Before you give up, suggest you look on the clippard web site for a distributor in your area. Rember, Clippard is the manufacturer so it is not suprising they have a handling charge; many manufacturere won't bother with an order < $500.

Bob


----------



## Robert Hudson (Feb 5, 2004)

I sell Clippard stuff too.. but their manifld is still going to run you over $50 with the needlevalves, even from their distributors

Robert
King admin
www.aquabotanic.com


----------



## Doomer (Feb 2, 2003)

The closest distributor to me is 300 miles away so that's out. I'll give you a shout Robert, when I'm ready to go with my next project. I plan to retire the Carbo Plus on my 75 gal. in favor of a pressurized system when the current carbon block runs out.









If Clippard doesn't want to mess with orders less that $500 they shouldn't put up an on line store. Or at least restrict it to wholesalers / corp. accounts.


----------



## BobAlston (Jan 23, 2004)

Doomer -

I guess they decided to restrict it to those people willing to pay the $10.00 handling fee plus shipping.
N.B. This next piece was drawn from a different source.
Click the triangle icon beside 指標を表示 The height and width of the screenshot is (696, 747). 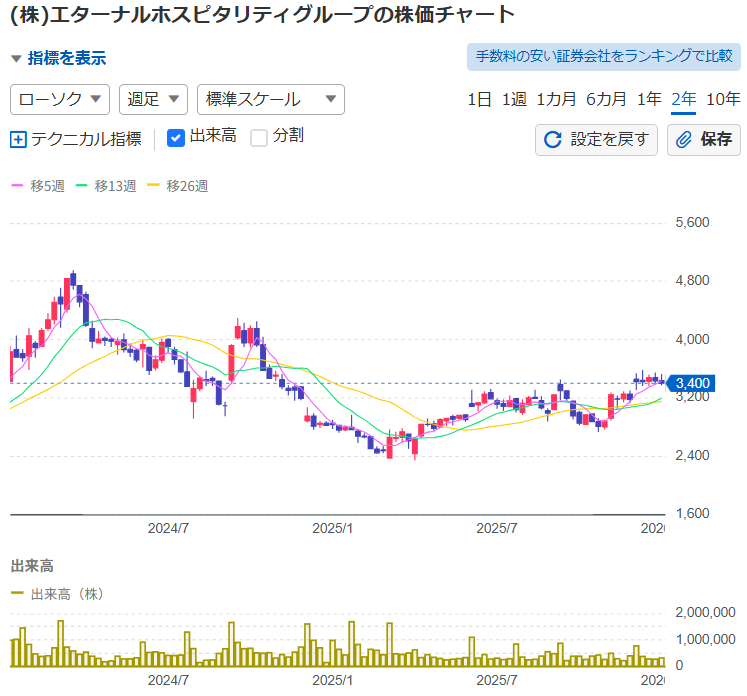pyautogui.click(x=16, y=59)
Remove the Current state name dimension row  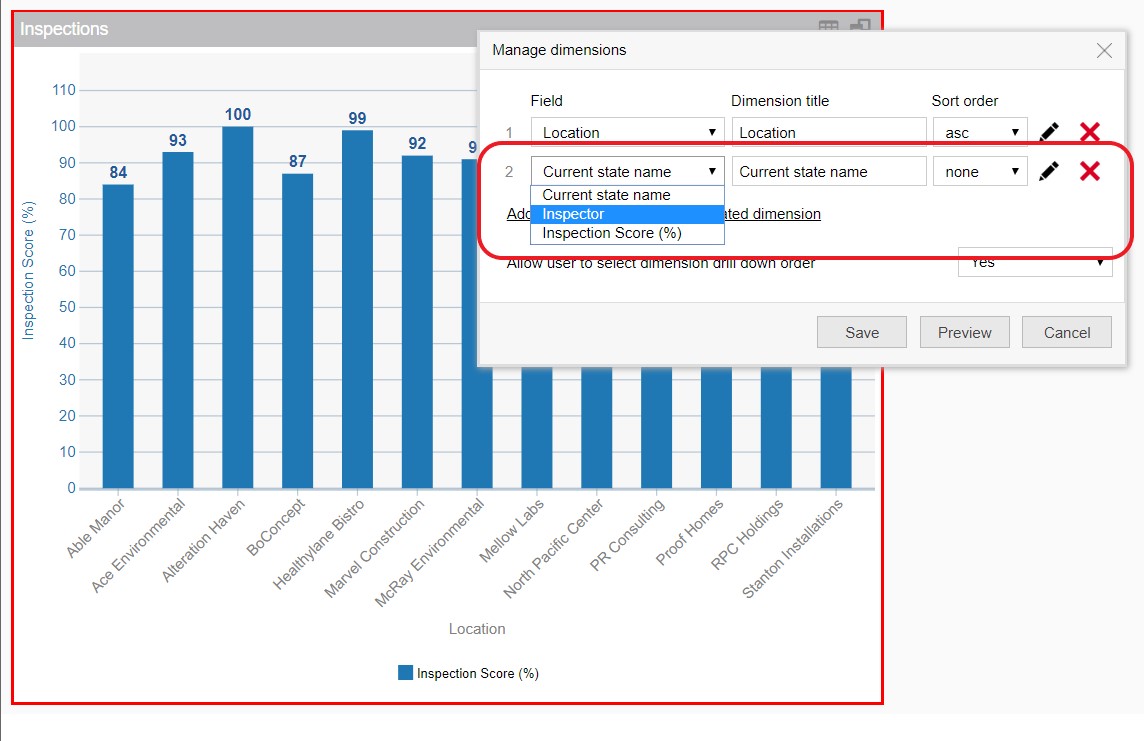[1090, 172]
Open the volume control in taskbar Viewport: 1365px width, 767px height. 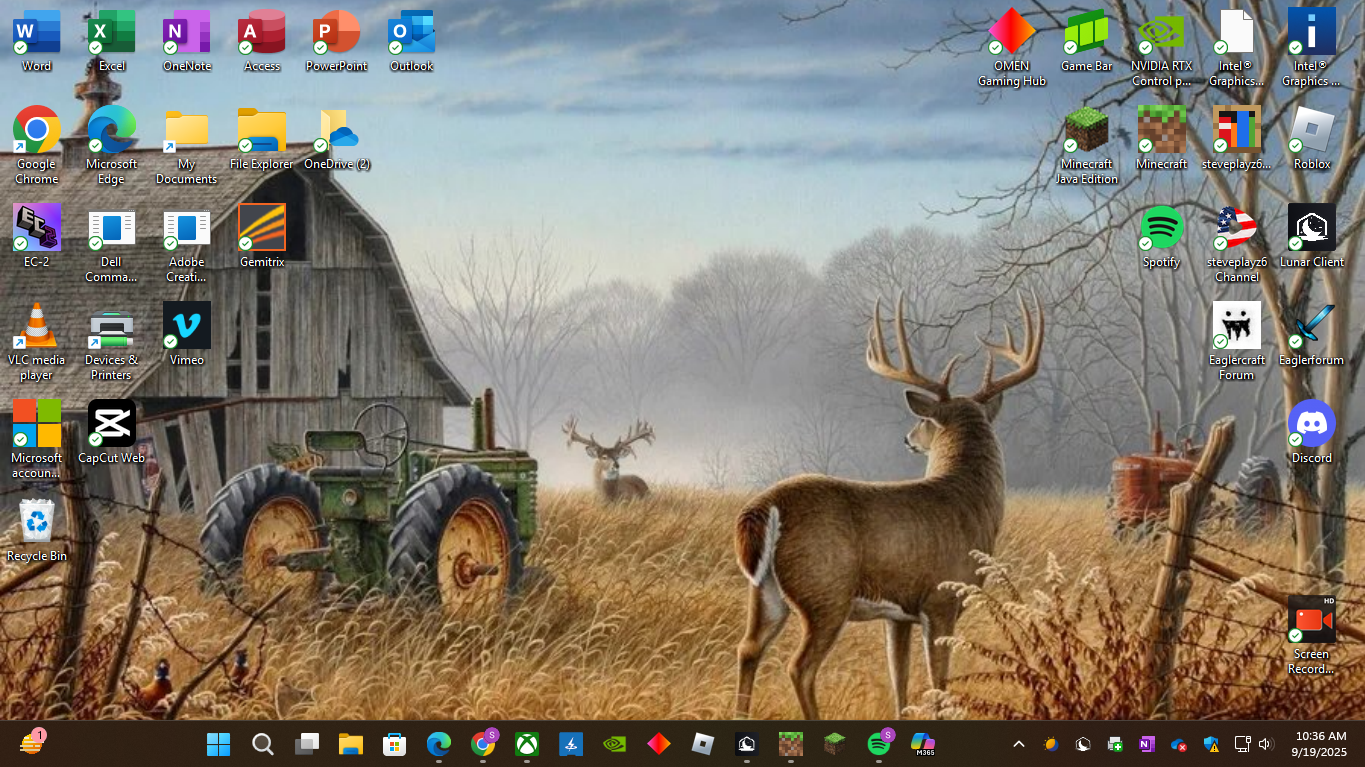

In past situations, when looking for a specific part, I would have gladly have paid such a handling fee. 

So I guess they don't need to restrict who can access their on-line store. If it is worth it to you, you can buy there. If not, you won't. No harm done.

Of course you can usually buy such things from Robert and others, who have to mark it up to make a profit. If $18.00 - 19.50(common on-line fish store prices) plus shipping sounds lots better to you than Direct, then go for it.

Bob


----------



## Robert Hudson (Feb 5, 2004)

Yes, I do have to make a profit! Its a difference of 7 or $8. Thats two packs of cigaretts for me!









Robert
King admin
www.aquabotanic.com


----------



## Doomer (Feb 2, 2003)

I don't have a problem with the profit part. I just think it's unethical to diguise profit as "handling fee". Besides, Clippard shouldn't be competing directly with it's dealers.


----------



## gsmollin (Feb 3, 2003)

Touchy subject- competing with distributors with a direct internet store. As a consumer, I like the diversity of selection available. I'd pay the handling and shipping if I want the product. $10 is no problem. I deal with outfits who want $2500/line item every day.


----------



## BobAlston (Jan 23, 2004)

I think the "$10.00 handling fee" is designed to avoid direct competition with their distributors. If you can buy locally for $10.10 or direct for $10.10 + 10.00 + shipping I think that protects the distributor pretty well.

Also, I would think they would set an arbitrary profit level in order to be bothered with small orders. It has to be worth their while or they should do as most manufacturers do and not sell direct period.

As for online fish distributors, I would guess that people need to get pretty deep into the technology to know or care who made the needle valve. For most people, buying from Robert or similar helps ensure they will get something that will work for their intended purpose. I would bet that 99% of Robert's customer don't know and don't care who the manufacturer is. 

Bob


----------



## Doomer (Feb 2, 2003)

Well, I'm the one paying the 10 bucks. So what am I getting for it? Nothing !









The proper thing to do would be to waive the handling fee for those who are not within easy reach of one of their distributors but of course that never happens in the real world.


----------